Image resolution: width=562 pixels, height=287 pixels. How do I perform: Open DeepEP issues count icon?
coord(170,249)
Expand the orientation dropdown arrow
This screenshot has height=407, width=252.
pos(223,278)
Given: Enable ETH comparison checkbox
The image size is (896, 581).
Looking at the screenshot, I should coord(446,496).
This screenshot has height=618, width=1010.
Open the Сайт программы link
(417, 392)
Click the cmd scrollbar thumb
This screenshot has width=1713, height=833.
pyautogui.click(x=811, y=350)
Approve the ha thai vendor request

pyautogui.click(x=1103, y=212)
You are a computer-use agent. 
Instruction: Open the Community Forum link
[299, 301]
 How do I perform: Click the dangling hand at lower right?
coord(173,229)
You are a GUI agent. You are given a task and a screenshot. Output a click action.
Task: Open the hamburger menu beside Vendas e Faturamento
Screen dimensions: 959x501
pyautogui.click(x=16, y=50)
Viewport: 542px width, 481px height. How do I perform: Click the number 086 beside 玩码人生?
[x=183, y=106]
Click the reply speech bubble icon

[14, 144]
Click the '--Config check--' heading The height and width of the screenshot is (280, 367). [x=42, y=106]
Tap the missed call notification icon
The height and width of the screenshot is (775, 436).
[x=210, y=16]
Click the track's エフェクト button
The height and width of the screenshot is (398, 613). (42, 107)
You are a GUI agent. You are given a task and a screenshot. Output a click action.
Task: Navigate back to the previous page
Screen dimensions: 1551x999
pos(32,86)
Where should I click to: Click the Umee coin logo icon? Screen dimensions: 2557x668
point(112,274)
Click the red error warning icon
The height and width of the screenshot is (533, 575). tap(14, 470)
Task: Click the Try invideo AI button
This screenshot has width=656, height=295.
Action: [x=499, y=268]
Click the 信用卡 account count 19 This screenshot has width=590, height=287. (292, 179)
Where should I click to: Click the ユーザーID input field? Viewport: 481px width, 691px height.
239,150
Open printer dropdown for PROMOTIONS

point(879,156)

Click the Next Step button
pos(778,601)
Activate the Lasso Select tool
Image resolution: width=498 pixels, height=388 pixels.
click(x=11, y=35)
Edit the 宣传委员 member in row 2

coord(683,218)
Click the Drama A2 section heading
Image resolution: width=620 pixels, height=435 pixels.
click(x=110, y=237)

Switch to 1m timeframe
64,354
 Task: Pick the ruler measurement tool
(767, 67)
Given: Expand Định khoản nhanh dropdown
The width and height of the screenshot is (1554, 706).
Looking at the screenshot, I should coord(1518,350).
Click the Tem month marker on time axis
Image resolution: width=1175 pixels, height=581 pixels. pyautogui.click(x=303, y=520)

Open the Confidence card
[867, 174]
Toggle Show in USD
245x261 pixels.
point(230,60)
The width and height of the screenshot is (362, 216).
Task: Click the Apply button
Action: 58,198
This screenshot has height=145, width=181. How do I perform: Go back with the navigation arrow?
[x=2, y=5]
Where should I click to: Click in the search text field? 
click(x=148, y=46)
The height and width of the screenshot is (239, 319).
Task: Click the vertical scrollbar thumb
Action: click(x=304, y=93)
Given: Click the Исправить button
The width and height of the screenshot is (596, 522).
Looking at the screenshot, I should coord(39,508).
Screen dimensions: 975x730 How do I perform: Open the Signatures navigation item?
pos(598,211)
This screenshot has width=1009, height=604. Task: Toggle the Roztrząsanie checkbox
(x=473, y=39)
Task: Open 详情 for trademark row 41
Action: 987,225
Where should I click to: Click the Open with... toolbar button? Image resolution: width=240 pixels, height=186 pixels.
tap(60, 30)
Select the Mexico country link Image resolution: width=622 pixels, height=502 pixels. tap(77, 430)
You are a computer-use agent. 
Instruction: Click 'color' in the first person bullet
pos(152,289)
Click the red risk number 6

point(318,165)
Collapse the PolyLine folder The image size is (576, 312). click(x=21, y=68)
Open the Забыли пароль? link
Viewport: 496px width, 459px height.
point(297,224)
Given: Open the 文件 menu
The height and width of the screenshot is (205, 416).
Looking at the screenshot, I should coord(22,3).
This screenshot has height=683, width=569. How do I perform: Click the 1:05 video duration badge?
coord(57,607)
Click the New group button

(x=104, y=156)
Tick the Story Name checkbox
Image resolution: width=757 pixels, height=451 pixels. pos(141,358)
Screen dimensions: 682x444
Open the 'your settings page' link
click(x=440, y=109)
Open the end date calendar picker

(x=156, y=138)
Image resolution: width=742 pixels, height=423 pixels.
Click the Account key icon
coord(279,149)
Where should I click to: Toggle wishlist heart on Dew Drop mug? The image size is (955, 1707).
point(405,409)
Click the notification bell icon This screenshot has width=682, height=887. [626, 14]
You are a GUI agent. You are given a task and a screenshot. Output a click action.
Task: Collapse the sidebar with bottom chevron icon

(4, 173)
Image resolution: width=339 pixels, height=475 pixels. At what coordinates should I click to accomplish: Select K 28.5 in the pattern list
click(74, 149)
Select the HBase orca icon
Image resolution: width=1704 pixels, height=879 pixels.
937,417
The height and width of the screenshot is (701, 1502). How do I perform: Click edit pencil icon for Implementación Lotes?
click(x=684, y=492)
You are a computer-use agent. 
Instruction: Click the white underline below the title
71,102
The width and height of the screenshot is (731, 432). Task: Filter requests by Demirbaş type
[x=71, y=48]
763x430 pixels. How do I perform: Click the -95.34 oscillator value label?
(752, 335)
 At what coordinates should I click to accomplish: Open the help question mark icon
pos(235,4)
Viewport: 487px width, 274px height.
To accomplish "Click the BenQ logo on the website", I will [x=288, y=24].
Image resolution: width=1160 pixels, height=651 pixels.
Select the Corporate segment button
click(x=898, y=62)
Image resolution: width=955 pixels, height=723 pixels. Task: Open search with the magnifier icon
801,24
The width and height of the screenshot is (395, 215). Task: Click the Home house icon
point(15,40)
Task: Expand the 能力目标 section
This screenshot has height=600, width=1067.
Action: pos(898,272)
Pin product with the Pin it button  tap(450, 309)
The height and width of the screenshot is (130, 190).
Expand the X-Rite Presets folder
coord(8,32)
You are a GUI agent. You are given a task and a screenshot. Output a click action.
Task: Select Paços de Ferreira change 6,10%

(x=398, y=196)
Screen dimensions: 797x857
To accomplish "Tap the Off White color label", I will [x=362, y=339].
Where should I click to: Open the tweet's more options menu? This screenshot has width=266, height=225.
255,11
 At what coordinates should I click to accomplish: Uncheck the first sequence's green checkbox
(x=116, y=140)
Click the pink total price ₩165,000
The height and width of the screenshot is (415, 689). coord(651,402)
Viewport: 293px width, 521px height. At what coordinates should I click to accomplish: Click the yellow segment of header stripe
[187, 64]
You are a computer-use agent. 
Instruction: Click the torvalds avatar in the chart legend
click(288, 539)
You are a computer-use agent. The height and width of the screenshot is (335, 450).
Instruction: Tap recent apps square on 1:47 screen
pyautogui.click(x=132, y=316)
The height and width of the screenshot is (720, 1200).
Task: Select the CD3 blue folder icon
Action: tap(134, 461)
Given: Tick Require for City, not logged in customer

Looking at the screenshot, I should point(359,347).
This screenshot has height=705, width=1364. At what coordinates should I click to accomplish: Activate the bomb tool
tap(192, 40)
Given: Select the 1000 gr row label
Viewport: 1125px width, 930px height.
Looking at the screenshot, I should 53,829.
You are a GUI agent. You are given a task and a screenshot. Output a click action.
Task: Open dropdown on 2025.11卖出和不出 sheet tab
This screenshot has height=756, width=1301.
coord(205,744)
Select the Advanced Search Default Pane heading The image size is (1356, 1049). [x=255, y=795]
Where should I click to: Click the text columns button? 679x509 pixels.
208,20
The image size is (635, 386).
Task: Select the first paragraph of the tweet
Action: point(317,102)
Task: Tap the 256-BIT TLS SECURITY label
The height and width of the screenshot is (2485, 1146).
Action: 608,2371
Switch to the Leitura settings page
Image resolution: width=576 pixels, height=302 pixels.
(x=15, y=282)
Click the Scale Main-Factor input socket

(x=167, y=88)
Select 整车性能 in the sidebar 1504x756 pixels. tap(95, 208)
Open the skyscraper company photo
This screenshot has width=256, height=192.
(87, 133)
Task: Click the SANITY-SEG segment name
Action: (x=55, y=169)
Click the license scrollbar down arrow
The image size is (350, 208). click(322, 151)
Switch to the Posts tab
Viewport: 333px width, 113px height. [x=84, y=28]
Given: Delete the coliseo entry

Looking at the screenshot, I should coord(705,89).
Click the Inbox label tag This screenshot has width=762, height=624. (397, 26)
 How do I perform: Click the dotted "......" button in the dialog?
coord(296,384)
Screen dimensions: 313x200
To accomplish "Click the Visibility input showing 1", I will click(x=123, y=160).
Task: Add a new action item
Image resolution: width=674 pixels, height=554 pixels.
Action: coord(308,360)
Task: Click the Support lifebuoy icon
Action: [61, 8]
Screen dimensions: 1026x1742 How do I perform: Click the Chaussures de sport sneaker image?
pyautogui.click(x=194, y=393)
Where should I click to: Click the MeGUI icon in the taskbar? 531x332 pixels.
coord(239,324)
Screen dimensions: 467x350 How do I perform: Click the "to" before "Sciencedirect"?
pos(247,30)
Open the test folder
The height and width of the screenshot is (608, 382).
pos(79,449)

+ + +

Starting at the line above that contains "Image resolution: width=742", write out each line exactly until the line that contains "Select the HBase orca icon" has been written, and stop there.

Image resolution: width=742 pixels, height=423 pixels.
Click the Account key icon
coord(279,149)
Where should I click to: Toggle wishlist heart on Dew Drop mug? The image size is (955, 1707).
point(405,409)
Click the notification bell icon This screenshot has width=682, height=887. [626, 14]
You are a GUI agent. You are given a task and a screenshot. Output a click action.
Task: Collapse the sidebar with bottom chevron icon

(4, 173)
Image resolution: width=339 pixels, height=475 pixels. At what coordinates should I click to accomplish: Select K 28.5 in the pattern list
click(74, 149)
Select the HBase orca icon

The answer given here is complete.